Marcie Ince elected president
The Society joins with Scenic America
and Scenic Texas to oppose a pilot program that will allow 15
digital billboards to be erected in San Antonio. Despite the
Society’s efforts to persuade the city council to preserve the
city’s scenic and urban corridors, only one city councilman votes
against the pilot program.
The Society convinces the Board of
Directors for the Bexar Metropolitan Water District to place a
preservation easement on the 1848 James Trueheart House, its
outbuildings, and the surrounding land prior to the sale of the
property. The easement, which will be binding on all successive
owners, will protect the historic integrity of the site.
2008
The Society opposes consideration of the Maverick Ranch-Fromme Farm
as a site for the proposed Upper Leon Creek Regional Storm Water
Detention Facility. The Maverick Ranch-Fromme Farm is listed on the
National Register of Historic Places and serves as a wildlife
preserve for two endangered species of birds.

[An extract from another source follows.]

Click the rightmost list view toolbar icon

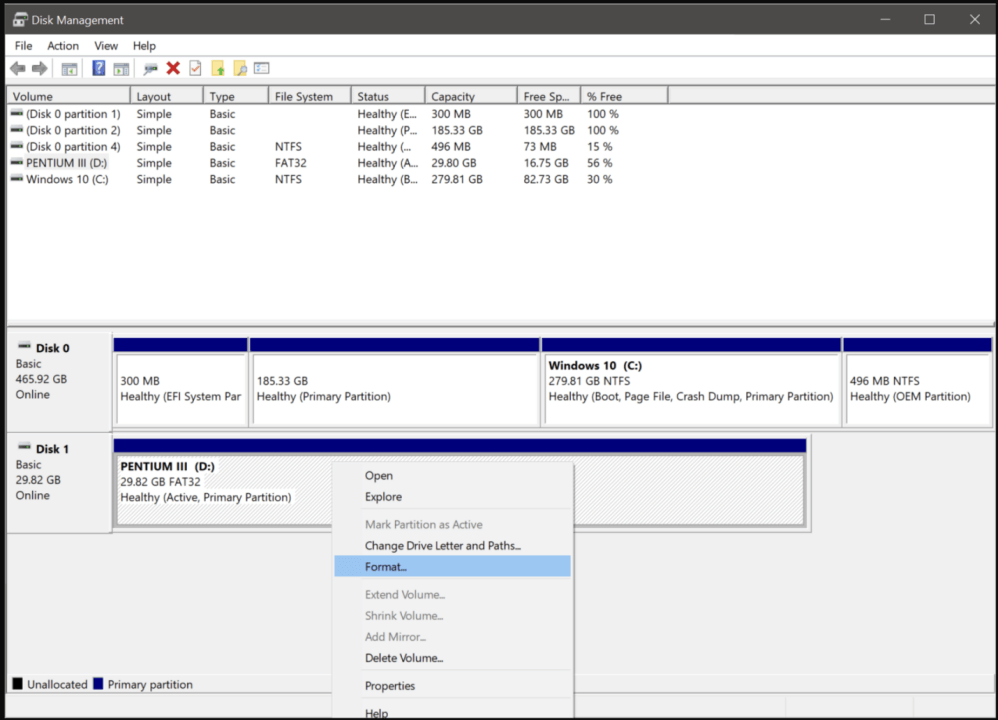(261, 68)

The Society invites community leaders
interested in Brackenridge Park to work with the Society, the Parks
Department and the City in forming a conservancy. The Brackenridge
Park Conservancy incorporates in September to act as a steward and
an advocate to preserve and enhance the park’s resources.
As a result of a spike in the demolition
of historic buildings, including the 1929 Jorrie Building and
residences in the Tobin Hill Historic District, the Society works
with the City Manager’s Office and the City Attorney to change the
city’s emergency demolition process in the city code.
The Society obtains local landmark
designation for ten historic farms and ranches, including five
city-owned and five private ranches.
2009
The Society takes a stand against the
sale of Healy-Murphy Park, which includes the historic Dullnig-Schneider
House, on the city’s East Side.
The Society participates in the creation of the international
award-winning River North Master Plan, which included a survey of
potential historic landmarks in the river improvements project area.
The master plan won the Charter Award given for the Congress for New
Urbanism in June.
Rollette Schreckenghost elected
president.
2010
The Society, working with Scenic San
Antonio, proves successful at holding the line on digital
billboards, with the number in San Antonio now capped at the
original 13 erected as part of a City Council approved pilot program
in 2007.
The Society joins with the San Antonio
Zoo, Parks Foundation, Brackenridge Park Conservancy and Friends of
the Parks to successfully oppose the proposed lease of land at the
northern edge of Brackenridge Park. The proposed lease would go
against the designated land use in the Brackenridge Master Plan
adopted by the City in 1979.
The Hays Street Bridge, which the
Society helped to save through its fundraising efforts, opens as a
hike and bike trail connecting the East Side to downtown in July.
Lerma’s Nite Club, the oldest
continuously operated venue for conjunto music in South Texas,
receives the Society’s help to secure a grant from the National
Trust for Historic Preservation. This grant covers the cost of a
structural engineer’s report; the first step in preserving this
historic property, which is eligible for nomination to the National
Register of Historic Places. Events from 1921 to 1995 excerpted from Saving San Antonio:
The Precarious Preservation of a Heritage by Lewis F. Fisher.